• Brief: Rewrite the listing below, replacing every occurrence of "Contact" with "Get in touch" and leaving everything else unchanged.

• Data entries:
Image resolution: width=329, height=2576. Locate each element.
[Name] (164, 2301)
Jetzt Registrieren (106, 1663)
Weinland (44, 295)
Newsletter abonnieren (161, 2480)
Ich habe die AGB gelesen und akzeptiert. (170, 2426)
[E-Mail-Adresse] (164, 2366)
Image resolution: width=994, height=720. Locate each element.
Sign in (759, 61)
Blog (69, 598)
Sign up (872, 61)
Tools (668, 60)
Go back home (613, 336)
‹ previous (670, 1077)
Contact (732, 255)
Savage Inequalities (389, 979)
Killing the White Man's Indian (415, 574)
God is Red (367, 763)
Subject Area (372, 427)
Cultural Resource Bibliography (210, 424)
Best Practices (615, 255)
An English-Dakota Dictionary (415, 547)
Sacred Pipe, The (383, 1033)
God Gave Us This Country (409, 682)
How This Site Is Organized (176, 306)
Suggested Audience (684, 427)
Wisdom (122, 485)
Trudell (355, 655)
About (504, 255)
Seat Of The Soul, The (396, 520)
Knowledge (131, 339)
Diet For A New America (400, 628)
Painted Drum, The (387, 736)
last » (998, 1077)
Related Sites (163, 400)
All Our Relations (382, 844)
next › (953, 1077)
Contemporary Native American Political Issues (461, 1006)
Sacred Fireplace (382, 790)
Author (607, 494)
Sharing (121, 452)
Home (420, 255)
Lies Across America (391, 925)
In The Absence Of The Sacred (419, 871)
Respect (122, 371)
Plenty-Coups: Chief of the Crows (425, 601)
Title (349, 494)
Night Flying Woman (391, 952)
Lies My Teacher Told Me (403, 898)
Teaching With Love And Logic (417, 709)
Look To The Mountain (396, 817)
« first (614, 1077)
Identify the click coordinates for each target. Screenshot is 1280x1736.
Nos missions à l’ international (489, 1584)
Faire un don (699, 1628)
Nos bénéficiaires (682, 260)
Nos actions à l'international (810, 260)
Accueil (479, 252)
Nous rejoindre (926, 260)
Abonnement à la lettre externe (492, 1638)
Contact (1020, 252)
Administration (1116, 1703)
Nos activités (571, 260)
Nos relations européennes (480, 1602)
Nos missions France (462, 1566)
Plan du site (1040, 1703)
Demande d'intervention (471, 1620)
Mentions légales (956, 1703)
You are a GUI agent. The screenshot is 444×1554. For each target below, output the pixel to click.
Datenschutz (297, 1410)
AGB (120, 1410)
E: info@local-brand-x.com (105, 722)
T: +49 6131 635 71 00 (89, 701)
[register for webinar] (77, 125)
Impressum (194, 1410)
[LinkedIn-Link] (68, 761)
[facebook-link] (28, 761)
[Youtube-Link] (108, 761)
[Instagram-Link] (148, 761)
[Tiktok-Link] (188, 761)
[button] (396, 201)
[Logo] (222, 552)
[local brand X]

• Output:
Image resolution: width=329, height=2576. Locate each element.
[Name] (164, 2301)
Jetzt Registrieren (106, 1663)
Weinland (44, 295)
Newsletter abonnieren (161, 2480)
Ich habe die AGB gelesen und akzeptiert. (170, 2426)
[E-Mail-Adresse] (164, 2366)
Image resolution: width=994, height=720. Locate each element.
Sign in (759, 61)
Blog (69, 598)
Sign up (872, 61)
Tools (668, 60)
Go back home (613, 336)
‹ previous (670, 1077)
Get in touch (732, 255)
Savage Inequalities (389, 979)
Killing the White Man's Indian (415, 574)
God is Red (367, 763)
Subject Area (372, 427)
Cultural Resource Bibliography (210, 424)
Best Practices (615, 255)
An English-Dakota Dictionary (415, 547)
Sacred Pipe, The (383, 1033)
God Gave Us This Country (409, 682)
How This Site Is Organized (176, 306)
Suggested Audience (684, 427)
Wisdom (122, 485)
Trudell (355, 655)
About (504, 255)
Seat Of The Soul, The (396, 520)
Knowledge (131, 339)
Diet For A New America (400, 628)
Painted Drum, The (387, 736)
last » (998, 1077)
Related Sites (163, 400)
All Our Relations (382, 844)
next › (953, 1077)
Contemporary Native American Political Issues (461, 1006)
Sacred Fireplace (382, 790)
Author (607, 494)
Sharing (121, 452)
Home (420, 255)
Lies Across America (391, 925)
In The Absence Of The Sacred (419, 871)
Respect (122, 371)
Plenty-Coups: Chief of the Crows (425, 601)
Title (349, 494)
Night Flying Woman (391, 952)
Lies My Teacher Told Me (403, 898)
Teaching With Love And Logic (417, 709)
Look To The Mountain (396, 817)
« first (614, 1077)
Identify the click coordinates for each target. Screenshot is 1280x1736.
Nos missions à l’ international (489, 1584)
Faire un don (699, 1628)
Nos bénéficiaires (682, 260)
Nos actions à l'international (810, 260)
Accueil (479, 252)
Nous rejoindre (926, 260)
Abonnement à la lettre externe (492, 1638)
Get in touch (1020, 252)
Administration (1116, 1703)
Nos activités (571, 260)
Nos relations européennes (480, 1602)
Nos missions France (462, 1566)
Plan du site (1040, 1703)
Demande d'intervention (471, 1620)
Mentions légales (956, 1703)
You are a GUI agent. The screenshot is 444×1554. For each target below, output the pixel to click.
Datenschutz (297, 1410)
AGB (120, 1410)
E: info@local-brand-x.com (105, 722)
T: +49 6131 635 71 00 (89, 701)
[register for webinar] (77, 125)
Impressum (194, 1410)
[LinkedIn-Link] (68, 761)
[facebook-link] (28, 761)
[Youtube-Link] (108, 761)
[Instagram-Link] (148, 761)
[Tiktok-Link] (188, 761)
[button] (396, 201)
[Logo] (222, 552)
[local brand X]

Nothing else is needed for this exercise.